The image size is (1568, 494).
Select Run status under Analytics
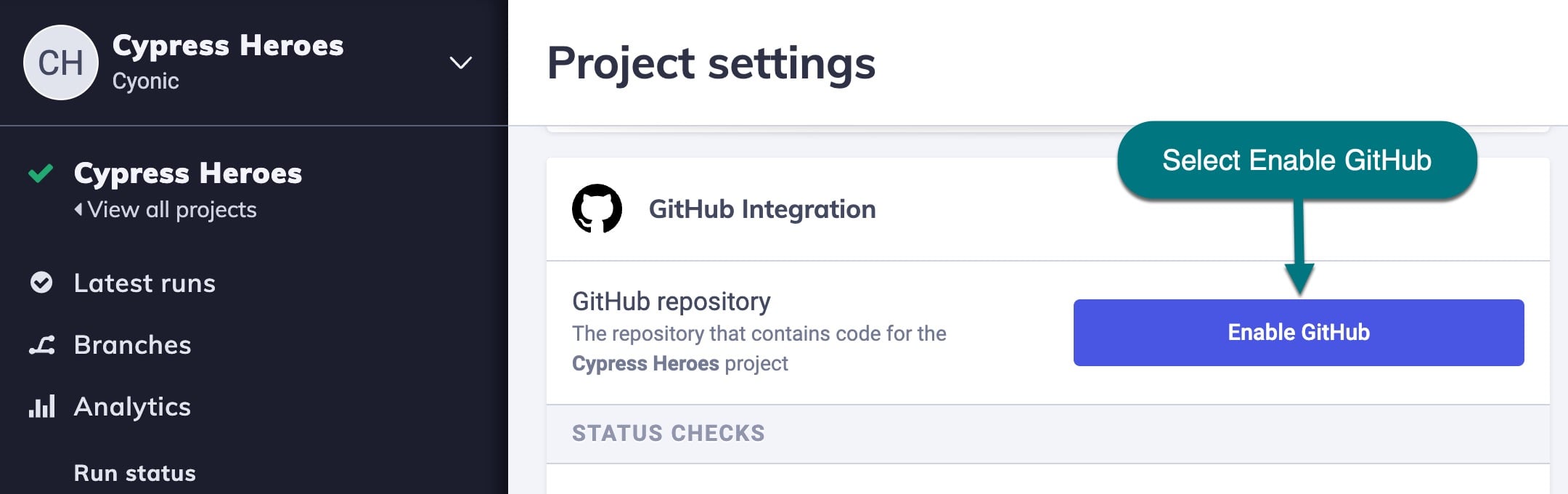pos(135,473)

===============

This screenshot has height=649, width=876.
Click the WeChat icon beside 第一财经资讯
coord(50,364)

===============

▶ [INSTRUCTIONS FOR THE TASK]:
State how many lines of the listing above contain the string "width", counting only matches in the same case. Give the number alone.

▶ [WORKED SOLUTION]:
1